- Opening Delimiter -

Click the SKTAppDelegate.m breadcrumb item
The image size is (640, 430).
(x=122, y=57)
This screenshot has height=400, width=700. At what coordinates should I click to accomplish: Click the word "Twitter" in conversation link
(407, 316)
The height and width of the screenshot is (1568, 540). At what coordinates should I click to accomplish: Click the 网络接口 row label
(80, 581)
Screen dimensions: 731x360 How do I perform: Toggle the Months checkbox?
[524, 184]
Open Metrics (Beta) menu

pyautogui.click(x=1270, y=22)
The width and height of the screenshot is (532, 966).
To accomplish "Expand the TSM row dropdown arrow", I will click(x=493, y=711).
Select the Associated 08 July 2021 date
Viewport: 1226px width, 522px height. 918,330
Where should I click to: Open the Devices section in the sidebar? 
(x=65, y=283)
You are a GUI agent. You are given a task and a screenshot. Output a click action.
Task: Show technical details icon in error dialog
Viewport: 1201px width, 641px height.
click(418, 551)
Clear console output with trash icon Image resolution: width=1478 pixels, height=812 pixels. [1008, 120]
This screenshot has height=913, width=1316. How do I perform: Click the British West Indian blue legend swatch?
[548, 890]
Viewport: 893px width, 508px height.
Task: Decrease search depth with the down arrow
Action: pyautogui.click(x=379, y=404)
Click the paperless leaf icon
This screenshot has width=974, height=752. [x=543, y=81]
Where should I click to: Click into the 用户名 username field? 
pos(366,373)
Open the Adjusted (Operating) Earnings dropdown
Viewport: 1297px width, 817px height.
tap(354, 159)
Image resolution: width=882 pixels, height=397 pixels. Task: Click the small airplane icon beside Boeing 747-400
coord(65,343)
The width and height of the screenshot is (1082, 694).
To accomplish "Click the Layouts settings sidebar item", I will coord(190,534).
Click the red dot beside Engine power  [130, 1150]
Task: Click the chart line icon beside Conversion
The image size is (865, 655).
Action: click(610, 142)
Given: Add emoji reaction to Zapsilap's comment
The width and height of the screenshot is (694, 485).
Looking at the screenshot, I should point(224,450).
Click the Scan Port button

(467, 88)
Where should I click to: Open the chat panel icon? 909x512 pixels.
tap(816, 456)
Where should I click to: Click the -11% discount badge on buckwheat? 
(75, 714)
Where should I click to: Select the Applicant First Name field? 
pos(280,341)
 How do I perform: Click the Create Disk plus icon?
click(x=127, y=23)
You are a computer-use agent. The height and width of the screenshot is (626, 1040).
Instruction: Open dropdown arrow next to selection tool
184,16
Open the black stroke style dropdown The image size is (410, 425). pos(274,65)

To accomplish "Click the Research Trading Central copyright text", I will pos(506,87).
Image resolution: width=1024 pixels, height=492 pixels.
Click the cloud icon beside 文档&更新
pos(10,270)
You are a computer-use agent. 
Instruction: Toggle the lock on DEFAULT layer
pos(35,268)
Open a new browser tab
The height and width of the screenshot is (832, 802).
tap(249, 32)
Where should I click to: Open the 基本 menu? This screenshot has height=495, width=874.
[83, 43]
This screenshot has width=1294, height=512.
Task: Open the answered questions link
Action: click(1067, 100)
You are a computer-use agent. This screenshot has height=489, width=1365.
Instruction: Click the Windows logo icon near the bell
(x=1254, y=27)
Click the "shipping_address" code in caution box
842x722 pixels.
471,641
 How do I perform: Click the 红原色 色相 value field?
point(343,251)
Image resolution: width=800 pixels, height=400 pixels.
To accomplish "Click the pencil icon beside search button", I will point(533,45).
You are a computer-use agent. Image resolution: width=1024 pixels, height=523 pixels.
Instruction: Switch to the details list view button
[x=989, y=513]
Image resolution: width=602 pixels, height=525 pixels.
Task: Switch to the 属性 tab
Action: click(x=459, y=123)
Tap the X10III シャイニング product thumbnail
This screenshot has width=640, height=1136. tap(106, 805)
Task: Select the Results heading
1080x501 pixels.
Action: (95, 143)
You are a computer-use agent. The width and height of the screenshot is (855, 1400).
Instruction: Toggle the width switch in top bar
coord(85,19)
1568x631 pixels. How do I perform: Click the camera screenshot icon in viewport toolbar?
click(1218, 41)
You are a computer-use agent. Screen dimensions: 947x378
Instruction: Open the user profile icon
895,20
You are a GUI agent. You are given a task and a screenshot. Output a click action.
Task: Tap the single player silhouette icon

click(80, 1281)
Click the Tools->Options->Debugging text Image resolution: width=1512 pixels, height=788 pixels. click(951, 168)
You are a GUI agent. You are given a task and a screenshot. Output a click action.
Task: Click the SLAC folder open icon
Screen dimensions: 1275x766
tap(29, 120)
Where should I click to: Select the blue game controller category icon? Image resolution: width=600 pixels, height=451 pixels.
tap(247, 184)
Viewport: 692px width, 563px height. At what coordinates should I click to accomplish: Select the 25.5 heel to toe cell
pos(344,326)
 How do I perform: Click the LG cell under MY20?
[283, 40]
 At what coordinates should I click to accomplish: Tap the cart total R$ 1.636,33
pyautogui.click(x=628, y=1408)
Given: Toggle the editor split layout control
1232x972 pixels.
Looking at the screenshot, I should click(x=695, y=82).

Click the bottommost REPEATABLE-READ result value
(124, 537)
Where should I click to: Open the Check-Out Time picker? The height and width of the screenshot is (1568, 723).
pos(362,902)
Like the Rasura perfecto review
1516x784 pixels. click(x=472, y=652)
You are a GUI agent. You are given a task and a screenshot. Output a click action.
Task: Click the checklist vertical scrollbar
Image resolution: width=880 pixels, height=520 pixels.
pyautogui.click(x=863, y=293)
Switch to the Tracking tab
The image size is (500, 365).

- Closing Delimiter -

The problem:
Wherever a line above contains "item", copy that line.

Problem solution:
Click the SKTAppDelegate.m breadcrumb item
To accomplish "Click the Layouts settings sidebar item", I will coord(190,534).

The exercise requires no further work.